[Establishment and Effective Evaluation of Haikou Ozone Concentration Statistical Prediction Model]

Huan Jing Ke Xue. 2024 May 8;45(5):2516-2524. doi: 10.13227/j.hjkx.202306035.
[Article in Chinese]

Abstract

This study selected 15 key predictors of the maximum of 8-hour averaged ozone (O3) concentration (O3-8h), using the O3 concentration of Haikou and ERA5 reanalysis data from 2015 to 2020, and constructed a multiple linear regression (MLR) model, support vector machine (SVM) model, and BP neural network (BPNN) model, to predict and test the O3-8h concentration of Haikou in 2021. The results showed that the absolute value of correlation coefficients between the O3-8h and related key prediction factors was mainly among 0.2 and 0.507. The 1 000 hPa relative humidity (RH1000), wind direction (WD1000), and 875 hPa meridional wind (v875) showed a good indicative effect on the O3-8h, with the absolute correlation value exceeding 0.4. The three prediction models could predict the seasonal variation in the O3-8h in Haikou, which was larger in the winter half year and smaller in the summer half year.
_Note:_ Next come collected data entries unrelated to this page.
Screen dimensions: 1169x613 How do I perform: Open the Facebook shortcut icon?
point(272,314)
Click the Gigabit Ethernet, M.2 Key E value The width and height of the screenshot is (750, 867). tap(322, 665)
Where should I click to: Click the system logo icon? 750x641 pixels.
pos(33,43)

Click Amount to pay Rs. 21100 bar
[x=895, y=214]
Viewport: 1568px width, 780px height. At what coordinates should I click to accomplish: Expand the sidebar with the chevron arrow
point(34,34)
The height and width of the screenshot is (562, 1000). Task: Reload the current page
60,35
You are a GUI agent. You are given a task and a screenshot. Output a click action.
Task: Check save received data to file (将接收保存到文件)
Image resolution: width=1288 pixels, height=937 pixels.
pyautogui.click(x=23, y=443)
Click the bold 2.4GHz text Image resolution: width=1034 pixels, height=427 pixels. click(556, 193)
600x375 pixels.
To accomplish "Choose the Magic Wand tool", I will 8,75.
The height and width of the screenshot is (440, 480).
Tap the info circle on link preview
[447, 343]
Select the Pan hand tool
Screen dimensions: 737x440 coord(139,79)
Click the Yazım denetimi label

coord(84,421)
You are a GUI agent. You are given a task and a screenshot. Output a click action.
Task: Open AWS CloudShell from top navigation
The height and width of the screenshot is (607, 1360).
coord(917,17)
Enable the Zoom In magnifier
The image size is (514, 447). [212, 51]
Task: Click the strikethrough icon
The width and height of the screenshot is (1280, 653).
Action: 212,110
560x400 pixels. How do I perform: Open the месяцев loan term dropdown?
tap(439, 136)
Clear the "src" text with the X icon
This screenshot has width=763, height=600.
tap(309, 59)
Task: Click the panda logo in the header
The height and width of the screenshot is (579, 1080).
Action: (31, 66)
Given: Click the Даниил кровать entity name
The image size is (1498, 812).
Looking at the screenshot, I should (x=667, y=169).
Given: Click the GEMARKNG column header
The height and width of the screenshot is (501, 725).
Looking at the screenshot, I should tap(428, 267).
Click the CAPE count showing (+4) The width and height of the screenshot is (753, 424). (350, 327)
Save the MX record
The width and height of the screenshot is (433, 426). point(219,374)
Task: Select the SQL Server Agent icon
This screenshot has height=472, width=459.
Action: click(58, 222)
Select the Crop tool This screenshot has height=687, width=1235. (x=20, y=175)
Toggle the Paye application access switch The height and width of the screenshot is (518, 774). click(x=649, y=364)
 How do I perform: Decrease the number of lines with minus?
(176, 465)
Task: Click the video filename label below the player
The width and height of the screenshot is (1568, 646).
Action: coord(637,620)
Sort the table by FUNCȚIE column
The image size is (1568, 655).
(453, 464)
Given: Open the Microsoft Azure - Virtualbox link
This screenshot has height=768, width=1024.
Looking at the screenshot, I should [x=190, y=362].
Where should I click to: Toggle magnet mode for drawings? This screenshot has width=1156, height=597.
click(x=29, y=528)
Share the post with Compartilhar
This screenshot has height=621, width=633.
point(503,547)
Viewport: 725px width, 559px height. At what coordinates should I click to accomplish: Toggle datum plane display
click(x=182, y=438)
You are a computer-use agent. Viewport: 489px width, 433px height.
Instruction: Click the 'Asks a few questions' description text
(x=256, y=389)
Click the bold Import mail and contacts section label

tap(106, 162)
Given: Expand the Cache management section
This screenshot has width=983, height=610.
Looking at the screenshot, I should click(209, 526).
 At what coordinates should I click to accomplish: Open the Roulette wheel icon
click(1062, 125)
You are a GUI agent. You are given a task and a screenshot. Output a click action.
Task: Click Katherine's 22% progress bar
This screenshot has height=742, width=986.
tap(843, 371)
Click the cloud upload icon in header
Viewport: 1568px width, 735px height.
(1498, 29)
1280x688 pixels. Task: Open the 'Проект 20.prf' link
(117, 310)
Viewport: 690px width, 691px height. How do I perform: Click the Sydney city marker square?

The root mean square error(RMSE) was the smallest (22.29 μg·m-3) in the BPNN model. The correlation coefficients between the predicted values of three statistical models and observations were ranked as 0.733 (BPNN) > 0.724 (SVM) > 0.591 (MLR), all passing the 99.9% significance test. For the prediction of the O3-8h level, we found that TS scores of these three prediction models decreased with the increase in O3-8h concentration level. Relatively, the point over rate and not hit rate increased with the rise in O3-8h concentration level. TS scores of the SVM and BPNN model were relatively larger than those of MLR, especially in the light pollution level with TS scores remaining above 70%, indicating a better prediction capability.

Keywords: BP neural network; Haikou City; assessment of forecast results; multiple linear regression; ozone(O3); support vector machine.

Publication types

  • English Abstract